- Cosa si chiede
Trascrivi fedelmente la parte del brano su Ionesco, riportato più sotto, che comincia con "Ragazzi, ve la" e prosegue fino a "più ritornare indietro.".

- Brano del documento

Ragazzi, ve la sentite di portare in scena Ionesco? Io non sto molto bene, ma se mi aiutate ce la faremo”. Avevo attivato un dinamismo, altre volte sperimentato, utilissimo per vivere la fedeltà: impegnarmi con qualcuno per non poter più ritornare indietro.
Fu così che nacque la Compagnia Universitaria e il primo dei miei libri scritti “a più mani”: Un fiore per Ionesco, un libro “partecipato”. Era il 1995. La nascita di un libro è un parto unico, ma la nascita di un libro partecipato è ancora più speciale. Quel libro fra le mie mani non è mai invecchiato e profuma di parole dove sono state inserite delle ali.
Nacque quel libro. Ogni pagina, un volto e molte storie.
Nacque quel libro e dentro c’era anche il mio corpo, un po’ diverso, a partire dalla testa: avevo infatti perduto tutti i miei bei capelli biondi; cute lucente e immacolata. Neanche un pelo. Ma avevo trovato una parrucca identica alla mia abituale capigliatura: tranne i miei familiari, nessuno sapeva dell’inganno. La finzione mi fu utile per continuare ad essere vera, anche se… calva.
Esperienze intense si moltiplicarono giorno dopo giorno, ma non tutte sorridenti. Una, in particolare, trafisse disarmonicamente quel cielo che mi ero impegnata a colorare.

Elenco archiviato

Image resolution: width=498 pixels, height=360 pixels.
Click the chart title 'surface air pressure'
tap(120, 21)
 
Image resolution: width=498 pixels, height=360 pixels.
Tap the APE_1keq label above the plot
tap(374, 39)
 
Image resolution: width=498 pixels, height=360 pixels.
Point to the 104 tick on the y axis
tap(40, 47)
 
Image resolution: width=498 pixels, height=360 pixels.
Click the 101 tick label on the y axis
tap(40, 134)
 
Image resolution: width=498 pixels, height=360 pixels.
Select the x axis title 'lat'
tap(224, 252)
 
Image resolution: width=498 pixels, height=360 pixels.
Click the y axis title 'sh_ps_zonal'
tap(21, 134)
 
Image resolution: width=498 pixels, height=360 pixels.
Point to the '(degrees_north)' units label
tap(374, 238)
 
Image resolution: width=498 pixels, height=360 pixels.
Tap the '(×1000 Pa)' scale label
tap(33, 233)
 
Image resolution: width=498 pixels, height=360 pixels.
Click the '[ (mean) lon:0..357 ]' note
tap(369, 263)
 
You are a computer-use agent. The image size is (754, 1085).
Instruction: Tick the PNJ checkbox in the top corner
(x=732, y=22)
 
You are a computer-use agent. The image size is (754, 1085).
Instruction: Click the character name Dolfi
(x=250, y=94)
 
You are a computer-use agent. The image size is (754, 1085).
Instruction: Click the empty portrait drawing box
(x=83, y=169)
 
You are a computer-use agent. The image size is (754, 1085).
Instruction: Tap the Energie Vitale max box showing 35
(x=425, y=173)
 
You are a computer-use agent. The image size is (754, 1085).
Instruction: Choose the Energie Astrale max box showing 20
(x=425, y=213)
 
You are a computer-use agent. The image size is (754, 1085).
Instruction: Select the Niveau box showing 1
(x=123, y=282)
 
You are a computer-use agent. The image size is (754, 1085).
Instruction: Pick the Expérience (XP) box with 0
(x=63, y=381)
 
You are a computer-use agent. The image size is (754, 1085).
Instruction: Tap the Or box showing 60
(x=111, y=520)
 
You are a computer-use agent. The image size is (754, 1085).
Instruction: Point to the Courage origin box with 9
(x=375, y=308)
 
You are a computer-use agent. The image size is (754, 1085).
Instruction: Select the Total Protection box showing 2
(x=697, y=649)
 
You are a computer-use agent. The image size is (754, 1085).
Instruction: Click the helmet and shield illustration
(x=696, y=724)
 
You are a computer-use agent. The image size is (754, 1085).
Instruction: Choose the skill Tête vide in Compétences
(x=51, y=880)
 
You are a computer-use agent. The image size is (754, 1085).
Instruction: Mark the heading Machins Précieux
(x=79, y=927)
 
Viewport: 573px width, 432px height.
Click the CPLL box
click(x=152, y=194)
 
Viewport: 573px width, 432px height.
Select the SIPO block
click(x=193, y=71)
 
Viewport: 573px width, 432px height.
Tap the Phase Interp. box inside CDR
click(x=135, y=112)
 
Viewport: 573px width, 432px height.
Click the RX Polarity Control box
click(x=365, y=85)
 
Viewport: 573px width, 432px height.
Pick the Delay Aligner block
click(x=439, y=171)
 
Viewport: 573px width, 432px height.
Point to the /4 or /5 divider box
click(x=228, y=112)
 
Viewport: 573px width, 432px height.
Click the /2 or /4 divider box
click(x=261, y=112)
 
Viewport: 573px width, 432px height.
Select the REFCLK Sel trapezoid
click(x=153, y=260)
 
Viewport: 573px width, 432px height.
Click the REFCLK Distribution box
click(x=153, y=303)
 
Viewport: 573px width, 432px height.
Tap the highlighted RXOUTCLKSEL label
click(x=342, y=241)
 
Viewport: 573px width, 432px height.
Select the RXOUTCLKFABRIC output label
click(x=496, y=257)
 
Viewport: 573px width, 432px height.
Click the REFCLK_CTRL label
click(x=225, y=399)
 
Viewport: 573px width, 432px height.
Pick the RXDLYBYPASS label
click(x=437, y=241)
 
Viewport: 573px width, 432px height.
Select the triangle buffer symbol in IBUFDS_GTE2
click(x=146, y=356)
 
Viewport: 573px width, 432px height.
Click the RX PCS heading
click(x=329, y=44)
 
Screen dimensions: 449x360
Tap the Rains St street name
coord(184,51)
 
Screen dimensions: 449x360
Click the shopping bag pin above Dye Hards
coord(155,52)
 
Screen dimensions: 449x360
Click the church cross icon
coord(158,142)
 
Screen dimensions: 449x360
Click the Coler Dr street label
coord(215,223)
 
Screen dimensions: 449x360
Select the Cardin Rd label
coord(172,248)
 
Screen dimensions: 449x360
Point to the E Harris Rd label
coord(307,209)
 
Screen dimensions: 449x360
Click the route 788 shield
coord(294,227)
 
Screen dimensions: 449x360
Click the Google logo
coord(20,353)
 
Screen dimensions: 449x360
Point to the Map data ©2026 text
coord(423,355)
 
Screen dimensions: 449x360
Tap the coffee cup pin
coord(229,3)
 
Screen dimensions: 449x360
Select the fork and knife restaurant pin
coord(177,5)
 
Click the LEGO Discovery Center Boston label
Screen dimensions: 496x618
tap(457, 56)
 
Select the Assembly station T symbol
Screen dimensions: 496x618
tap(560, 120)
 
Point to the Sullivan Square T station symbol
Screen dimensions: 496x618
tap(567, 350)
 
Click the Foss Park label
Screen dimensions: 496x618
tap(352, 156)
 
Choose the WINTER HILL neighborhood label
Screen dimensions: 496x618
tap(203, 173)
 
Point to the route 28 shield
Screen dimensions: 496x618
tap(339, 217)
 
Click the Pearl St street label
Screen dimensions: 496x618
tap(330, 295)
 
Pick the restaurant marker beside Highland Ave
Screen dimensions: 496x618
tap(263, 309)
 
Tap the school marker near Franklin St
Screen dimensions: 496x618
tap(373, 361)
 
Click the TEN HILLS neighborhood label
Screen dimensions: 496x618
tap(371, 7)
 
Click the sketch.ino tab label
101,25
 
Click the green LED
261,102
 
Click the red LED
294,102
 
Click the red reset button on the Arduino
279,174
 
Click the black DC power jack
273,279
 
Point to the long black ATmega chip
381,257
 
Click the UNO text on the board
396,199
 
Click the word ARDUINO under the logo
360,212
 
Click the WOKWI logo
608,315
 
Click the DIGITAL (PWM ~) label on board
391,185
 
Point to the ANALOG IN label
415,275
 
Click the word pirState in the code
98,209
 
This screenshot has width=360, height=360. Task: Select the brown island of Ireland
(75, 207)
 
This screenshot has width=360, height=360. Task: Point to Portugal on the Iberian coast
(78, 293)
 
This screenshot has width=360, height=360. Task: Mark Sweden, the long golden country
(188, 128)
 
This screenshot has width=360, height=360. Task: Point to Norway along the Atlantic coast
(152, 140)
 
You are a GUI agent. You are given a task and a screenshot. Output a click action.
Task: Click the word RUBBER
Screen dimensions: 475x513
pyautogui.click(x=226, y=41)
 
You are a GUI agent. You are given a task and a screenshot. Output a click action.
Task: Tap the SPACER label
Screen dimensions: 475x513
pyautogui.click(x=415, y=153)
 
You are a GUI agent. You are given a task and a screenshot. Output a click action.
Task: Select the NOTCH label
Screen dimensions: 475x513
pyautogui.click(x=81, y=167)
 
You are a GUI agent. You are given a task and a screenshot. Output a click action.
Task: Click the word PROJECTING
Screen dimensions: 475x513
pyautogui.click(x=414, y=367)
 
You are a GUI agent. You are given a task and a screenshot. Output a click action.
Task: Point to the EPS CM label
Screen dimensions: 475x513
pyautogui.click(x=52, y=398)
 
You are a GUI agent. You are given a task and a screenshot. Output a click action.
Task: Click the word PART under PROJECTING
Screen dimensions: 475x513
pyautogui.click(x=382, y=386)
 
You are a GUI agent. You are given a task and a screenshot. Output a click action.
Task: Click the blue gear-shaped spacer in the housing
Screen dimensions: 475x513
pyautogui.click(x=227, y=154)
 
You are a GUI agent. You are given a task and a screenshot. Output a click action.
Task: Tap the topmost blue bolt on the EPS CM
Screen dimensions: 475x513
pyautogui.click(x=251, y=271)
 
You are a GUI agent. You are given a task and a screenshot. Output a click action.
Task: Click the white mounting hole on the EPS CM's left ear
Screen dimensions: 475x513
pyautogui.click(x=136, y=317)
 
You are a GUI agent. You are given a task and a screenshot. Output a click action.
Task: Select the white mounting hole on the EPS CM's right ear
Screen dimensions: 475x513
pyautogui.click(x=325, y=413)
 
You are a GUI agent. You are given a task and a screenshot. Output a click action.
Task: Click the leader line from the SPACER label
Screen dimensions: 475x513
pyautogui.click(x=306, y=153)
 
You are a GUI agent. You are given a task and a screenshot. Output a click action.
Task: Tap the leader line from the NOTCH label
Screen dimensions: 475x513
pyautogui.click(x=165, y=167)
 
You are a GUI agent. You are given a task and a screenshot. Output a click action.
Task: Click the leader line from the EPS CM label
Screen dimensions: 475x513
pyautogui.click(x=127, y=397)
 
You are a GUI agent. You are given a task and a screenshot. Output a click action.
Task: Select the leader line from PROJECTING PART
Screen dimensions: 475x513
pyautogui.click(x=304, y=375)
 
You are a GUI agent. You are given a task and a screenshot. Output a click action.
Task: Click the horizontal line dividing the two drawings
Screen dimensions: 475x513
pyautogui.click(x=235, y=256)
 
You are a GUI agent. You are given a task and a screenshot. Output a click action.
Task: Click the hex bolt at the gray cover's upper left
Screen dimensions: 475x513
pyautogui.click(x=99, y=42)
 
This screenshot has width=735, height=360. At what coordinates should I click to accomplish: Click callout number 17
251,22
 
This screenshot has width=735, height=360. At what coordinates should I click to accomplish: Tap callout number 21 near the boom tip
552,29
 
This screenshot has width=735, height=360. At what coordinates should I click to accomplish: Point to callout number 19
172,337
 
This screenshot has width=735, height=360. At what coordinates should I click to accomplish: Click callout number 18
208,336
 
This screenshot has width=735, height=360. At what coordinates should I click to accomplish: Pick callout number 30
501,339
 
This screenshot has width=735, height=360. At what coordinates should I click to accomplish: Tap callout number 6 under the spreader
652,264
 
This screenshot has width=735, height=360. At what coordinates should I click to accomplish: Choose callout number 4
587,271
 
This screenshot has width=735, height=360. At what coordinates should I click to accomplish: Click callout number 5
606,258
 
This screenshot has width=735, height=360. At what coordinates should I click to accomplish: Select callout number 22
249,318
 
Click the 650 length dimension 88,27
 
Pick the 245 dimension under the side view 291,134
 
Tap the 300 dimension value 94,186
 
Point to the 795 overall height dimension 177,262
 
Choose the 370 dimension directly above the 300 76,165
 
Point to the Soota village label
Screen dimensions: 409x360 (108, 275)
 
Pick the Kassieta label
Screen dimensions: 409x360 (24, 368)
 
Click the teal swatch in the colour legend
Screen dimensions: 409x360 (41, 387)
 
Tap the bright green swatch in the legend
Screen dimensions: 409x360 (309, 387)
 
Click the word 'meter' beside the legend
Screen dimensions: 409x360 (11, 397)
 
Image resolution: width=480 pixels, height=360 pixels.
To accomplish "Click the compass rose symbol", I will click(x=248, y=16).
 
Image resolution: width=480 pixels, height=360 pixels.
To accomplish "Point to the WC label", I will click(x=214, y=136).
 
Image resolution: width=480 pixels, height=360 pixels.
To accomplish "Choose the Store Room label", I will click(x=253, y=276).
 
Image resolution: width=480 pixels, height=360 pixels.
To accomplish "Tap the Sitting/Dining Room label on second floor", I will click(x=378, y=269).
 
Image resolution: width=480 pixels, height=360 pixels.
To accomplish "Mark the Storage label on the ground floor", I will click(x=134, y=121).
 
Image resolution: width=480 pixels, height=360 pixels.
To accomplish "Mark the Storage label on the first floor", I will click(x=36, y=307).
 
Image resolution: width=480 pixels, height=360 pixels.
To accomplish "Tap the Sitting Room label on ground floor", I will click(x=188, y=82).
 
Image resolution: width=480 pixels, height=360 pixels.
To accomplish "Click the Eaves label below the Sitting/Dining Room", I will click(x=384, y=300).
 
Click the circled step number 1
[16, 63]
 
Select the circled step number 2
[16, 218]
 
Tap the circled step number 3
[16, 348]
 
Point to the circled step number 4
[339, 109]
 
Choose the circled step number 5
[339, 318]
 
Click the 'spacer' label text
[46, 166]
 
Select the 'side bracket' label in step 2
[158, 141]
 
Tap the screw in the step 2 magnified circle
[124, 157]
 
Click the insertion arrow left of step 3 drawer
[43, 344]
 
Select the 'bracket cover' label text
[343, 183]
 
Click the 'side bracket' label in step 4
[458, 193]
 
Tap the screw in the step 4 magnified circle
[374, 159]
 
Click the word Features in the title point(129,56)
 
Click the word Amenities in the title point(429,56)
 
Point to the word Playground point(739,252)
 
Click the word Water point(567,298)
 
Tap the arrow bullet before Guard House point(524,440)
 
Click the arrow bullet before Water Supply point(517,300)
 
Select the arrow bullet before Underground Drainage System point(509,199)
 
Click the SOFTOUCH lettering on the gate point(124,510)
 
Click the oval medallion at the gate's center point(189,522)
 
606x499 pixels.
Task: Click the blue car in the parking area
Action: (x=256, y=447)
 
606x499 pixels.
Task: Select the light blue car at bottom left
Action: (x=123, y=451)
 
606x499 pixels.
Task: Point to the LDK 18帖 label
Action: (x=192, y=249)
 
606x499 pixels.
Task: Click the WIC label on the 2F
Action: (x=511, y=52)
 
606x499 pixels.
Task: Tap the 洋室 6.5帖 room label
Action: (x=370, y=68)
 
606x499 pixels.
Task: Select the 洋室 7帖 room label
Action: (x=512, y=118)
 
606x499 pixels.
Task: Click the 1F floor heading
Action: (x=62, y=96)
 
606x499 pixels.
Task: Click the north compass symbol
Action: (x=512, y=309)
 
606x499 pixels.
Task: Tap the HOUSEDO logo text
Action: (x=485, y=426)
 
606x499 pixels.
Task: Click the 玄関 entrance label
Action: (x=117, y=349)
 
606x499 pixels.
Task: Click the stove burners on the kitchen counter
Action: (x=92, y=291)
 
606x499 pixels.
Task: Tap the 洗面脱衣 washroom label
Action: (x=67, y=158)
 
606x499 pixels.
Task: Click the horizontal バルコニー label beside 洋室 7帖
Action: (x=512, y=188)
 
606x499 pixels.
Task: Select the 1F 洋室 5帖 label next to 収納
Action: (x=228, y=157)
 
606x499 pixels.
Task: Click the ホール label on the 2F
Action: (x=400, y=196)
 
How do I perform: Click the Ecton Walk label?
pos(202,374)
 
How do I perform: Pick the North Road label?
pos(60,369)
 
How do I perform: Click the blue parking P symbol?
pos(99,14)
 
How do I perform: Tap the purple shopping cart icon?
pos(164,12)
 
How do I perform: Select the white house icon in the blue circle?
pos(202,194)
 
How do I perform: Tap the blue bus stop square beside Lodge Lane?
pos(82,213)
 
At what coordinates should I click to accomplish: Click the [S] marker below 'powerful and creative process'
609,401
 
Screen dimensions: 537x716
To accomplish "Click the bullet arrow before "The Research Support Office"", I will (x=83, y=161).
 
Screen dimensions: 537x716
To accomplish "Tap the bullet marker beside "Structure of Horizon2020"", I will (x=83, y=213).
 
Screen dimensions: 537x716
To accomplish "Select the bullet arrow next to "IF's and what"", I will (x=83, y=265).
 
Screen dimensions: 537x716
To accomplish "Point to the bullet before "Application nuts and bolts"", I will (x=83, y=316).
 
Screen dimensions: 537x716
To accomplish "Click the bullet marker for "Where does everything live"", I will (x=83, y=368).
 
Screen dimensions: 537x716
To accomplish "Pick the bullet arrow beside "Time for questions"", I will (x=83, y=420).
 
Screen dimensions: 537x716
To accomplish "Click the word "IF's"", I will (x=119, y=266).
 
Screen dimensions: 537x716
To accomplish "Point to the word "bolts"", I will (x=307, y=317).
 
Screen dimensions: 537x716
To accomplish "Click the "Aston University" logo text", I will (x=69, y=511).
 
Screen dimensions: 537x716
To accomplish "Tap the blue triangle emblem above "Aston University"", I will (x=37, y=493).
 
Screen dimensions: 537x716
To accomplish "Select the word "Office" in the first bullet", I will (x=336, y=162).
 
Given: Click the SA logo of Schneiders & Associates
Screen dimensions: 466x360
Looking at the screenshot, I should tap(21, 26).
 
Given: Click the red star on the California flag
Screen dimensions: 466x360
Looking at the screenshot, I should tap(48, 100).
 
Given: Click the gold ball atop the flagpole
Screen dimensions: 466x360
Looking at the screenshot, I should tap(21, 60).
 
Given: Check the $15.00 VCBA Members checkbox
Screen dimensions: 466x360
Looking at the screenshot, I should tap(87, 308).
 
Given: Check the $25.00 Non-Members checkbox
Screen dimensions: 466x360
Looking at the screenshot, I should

- Soluzione scritta
Ragazzi, ve la sentite di portare in scena Ionesco? Io non sto molto bene, ma se mi aiutate ce la faremo”. Avevo attivato un dinamismo, altre volte sperimentato, utilissimo per vivere la fedeltà: impegnarmi con qualcuno per non poter più ritornare indietro.